Overlapped Recycling And SharePoint: What To Watch Out For

The next section of the documentation on IIS Process Recycling that needs a little SharePoint context added is the section on “Considerations When Recycling Applications”. I believe this section may put a lot of people off of using overlapped recycling. Here is what it says:

When applications are recycled, it is possible for session state to be lost. During an overlapped recycle, the occurrence of multi-instancing is also a possibility.

Loss of session state: Many IIS applications depend on the ability to store state. IIS 6.0 can cause state to be lost if it automatically shuts down a worker process that has timed out due to idle processing, or if it restarts a worker process during recycling.

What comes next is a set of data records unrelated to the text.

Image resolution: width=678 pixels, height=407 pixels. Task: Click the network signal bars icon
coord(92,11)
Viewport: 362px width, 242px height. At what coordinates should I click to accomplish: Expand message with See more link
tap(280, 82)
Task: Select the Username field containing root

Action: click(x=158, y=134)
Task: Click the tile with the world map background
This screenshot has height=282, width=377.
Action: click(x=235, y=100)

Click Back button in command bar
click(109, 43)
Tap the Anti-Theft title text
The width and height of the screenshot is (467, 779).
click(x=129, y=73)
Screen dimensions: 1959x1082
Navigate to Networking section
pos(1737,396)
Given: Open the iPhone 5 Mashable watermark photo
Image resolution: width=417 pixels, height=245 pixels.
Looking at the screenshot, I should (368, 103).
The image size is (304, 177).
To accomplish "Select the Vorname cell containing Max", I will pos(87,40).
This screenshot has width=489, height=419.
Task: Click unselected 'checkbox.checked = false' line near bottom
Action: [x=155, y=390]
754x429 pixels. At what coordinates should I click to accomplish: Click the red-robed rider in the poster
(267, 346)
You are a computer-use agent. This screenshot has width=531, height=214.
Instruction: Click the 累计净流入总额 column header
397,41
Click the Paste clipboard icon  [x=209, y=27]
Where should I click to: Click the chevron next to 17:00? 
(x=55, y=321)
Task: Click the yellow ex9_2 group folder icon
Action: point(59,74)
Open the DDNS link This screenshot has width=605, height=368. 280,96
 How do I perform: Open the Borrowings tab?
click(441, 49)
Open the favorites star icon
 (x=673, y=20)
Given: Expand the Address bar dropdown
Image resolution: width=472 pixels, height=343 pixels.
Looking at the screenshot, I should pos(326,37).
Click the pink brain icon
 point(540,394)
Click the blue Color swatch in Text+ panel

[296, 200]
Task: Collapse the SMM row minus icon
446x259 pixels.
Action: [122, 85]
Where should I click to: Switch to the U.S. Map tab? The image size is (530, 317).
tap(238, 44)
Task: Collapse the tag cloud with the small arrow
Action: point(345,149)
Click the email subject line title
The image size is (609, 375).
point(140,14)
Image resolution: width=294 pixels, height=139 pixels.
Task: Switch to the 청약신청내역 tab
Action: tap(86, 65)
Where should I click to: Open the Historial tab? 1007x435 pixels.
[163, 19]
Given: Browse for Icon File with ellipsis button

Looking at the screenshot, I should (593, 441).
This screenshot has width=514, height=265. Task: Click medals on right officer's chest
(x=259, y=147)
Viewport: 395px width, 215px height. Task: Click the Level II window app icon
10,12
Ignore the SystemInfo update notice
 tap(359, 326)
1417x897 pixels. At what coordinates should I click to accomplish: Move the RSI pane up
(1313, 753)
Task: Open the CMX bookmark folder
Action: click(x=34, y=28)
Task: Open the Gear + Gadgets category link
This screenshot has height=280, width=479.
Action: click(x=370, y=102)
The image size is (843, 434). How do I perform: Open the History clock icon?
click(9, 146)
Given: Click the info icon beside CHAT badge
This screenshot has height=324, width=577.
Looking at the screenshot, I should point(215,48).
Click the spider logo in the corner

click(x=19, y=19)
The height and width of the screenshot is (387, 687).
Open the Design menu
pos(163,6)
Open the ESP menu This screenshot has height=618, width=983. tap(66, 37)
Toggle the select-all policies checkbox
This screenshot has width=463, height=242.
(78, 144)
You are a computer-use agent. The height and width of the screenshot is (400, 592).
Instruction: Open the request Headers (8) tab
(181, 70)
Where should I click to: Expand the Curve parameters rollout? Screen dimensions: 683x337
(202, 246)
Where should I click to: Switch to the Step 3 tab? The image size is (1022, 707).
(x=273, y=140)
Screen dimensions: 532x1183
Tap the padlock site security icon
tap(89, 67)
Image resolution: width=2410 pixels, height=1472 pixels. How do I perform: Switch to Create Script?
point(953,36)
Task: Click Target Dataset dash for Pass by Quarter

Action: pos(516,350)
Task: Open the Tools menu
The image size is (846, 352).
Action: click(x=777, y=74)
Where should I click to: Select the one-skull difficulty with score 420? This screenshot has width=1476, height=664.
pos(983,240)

Occurrence of multi-instancing: In multi-instancing, two or more instances of a process run simultaneously. Depending on how the application pool is configured, it is possible for multiple instances of a worker process to run, each possibly loading and running the same application code. The occurrence of an overlapped recycle is an example of multi-instancing, as is a Web garden in which two or more processes serve the application pool regardless of the recycling settings.

If your application cannot run in a multi-instance environment, you must configure only one worker process for an application pool (which is the default value), and disable the overlapped recycling feature if application pool recycling is being used.

WOW! That’s is some scary sounding stuff, especially if you don’t even understand what “session state” and “multi-instancing” are.

If I didn’t know that SharePoint explicitly supports and recommends overlapped recycling I’d be a bit concerned about enabling this feature. Luckily for me, we recently published a set of recommended settings for configuring overlapped recycling on IIS Application Pools hosting SharePoint, you can find it here.

There is another thing you should be aware of when configuring overlapped recycling that they failed to mention in that documentation. You need to be absolutely sure you have enough free physical memory available to support multiple instances of the worker process.

For example if you are running SharePoint on a server with only 1GB of physical memory (the minimum) then you probably don’t want to enable overlapped recycling. The reason is that when a recycle event occurs, IIS is going to create a new worker process alongside your existing one. If your existing worker process has a working set of 650MB and you only have 180MB of free physical memory, then the creation of that second worker process is going to cause a significant amount of paging and greatly impact performance. You should use Performance Monitor to get a solid understanding of the memory requirements for your worker process. You can then use that information to determine if overlapped recycling is a viable choice for you. If you do not have enough resources with your current configuration I would suggest that it’s worth the effort and expense to upgrade you servers so you can take advantage of this great feature.